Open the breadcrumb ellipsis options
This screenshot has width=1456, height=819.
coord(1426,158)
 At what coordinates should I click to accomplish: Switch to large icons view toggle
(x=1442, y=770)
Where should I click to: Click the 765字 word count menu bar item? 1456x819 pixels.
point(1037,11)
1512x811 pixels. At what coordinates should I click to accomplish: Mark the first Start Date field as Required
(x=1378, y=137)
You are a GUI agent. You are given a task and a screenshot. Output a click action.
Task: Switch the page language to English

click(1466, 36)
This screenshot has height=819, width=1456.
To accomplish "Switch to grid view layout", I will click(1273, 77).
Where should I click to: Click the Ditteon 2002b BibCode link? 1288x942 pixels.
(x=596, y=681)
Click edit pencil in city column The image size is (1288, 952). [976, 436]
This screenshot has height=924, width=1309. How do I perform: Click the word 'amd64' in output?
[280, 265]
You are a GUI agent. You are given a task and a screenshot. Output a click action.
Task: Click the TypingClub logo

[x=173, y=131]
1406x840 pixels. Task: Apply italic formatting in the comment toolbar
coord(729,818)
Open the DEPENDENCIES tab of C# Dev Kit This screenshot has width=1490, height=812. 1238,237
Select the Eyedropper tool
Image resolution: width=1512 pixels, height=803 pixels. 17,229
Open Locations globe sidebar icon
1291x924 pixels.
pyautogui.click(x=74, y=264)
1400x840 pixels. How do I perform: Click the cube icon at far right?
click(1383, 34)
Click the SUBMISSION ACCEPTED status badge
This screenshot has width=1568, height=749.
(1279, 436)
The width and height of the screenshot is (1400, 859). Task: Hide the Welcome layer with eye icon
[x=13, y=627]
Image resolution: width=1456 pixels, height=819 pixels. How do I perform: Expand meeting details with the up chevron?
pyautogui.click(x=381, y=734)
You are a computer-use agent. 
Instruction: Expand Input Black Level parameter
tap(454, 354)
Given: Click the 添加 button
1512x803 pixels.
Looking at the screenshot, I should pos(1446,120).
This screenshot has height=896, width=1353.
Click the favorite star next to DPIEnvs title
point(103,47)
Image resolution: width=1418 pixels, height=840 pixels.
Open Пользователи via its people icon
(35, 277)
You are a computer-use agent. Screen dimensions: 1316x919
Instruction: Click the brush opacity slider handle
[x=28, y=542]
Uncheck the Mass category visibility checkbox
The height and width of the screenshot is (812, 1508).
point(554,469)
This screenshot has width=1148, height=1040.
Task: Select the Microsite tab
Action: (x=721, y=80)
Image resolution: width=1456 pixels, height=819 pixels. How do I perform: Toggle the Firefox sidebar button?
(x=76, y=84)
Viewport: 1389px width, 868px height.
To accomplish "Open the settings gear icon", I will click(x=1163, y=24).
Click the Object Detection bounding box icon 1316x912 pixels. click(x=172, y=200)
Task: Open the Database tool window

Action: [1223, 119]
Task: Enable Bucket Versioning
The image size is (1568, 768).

——

The problem: Return the whole listing, keeping each word as it stands.

Result of this exercise:
Open the breadcrumb ellipsis options
This screenshot has width=1456, height=819.
coord(1426,158)
 At what coordinates should I click to accomplish: Switch to large icons view toggle
(x=1442, y=770)
Where should I click to: Click the 765字 word count menu bar item? 1456x819 pixels.
point(1037,11)
1512x811 pixels. At what coordinates should I click to accomplish: Mark the first Start Date field as Required
(x=1378, y=137)
You are a GUI agent. You are given a task and a screenshot. Output a click action.
Task: Switch the page language to English

click(1466, 36)
This screenshot has height=819, width=1456.
To accomplish "Switch to grid view layout", I will click(1273, 77).
Where should I click to: Click the Ditteon 2002b BibCode link? 1288x942 pixels.
(x=596, y=681)
Click edit pencil in city column The image size is (1288, 952). [976, 436]
This screenshot has height=924, width=1309. How do I perform: Click the word 'amd64' in output?
[280, 265]
You are a GUI agent. You are given a task and a screenshot. Output a click action.
Task: Click the TypingClub logo

[x=173, y=131]
1406x840 pixels. Task: Apply italic formatting in the comment toolbar
coord(729,818)
Open the DEPENDENCIES tab of C# Dev Kit This screenshot has width=1490, height=812. 1238,237
Select the Eyedropper tool
Image resolution: width=1512 pixels, height=803 pixels. 17,229
Open Locations globe sidebar icon
1291x924 pixels.
pyautogui.click(x=74, y=264)
1400x840 pixels. How do I perform: Click the cube icon at far right?
click(1383, 34)
Click the SUBMISSION ACCEPTED status badge
This screenshot has width=1568, height=749.
(1279, 436)
The width and height of the screenshot is (1400, 859). Task: Hide the Welcome layer with eye icon
[x=13, y=627]
Image resolution: width=1456 pixels, height=819 pixels. How do I perform: Expand meeting details with the up chevron?
pyautogui.click(x=381, y=734)
You are a computer-use agent. 
Instruction: Expand Input Black Level parameter
tap(454, 354)
Given: Click the 添加 button
1512x803 pixels.
Looking at the screenshot, I should pos(1446,120).
This screenshot has height=896, width=1353.
Click the favorite star next to DPIEnvs title
point(103,47)
Image resolution: width=1418 pixels, height=840 pixels.
Open Пользователи via its people icon
(35, 277)
You are a computer-use agent. Screen dimensions: 1316x919
Instruction: Click the brush opacity slider handle
[x=28, y=542]
Uncheck the Mass category visibility checkbox
The height and width of the screenshot is (812, 1508).
point(554,469)
This screenshot has width=1148, height=1040.
Task: Select the Microsite tab
Action: (x=721, y=80)
Image resolution: width=1456 pixels, height=819 pixels. How do I perform: Toggle the Firefox sidebar button?
(x=76, y=84)
Viewport: 1389px width, 868px height.
To accomplish "Open the settings gear icon", I will click(x=1163, y=24).
Click the Object Detection bounding box icon 1316x912 pixels. click(x=172, y=200)
Task: Open the Database tool window

Action: [1223, 119]
Task: Enable Bucket Versioning
The image size is (1568, 768).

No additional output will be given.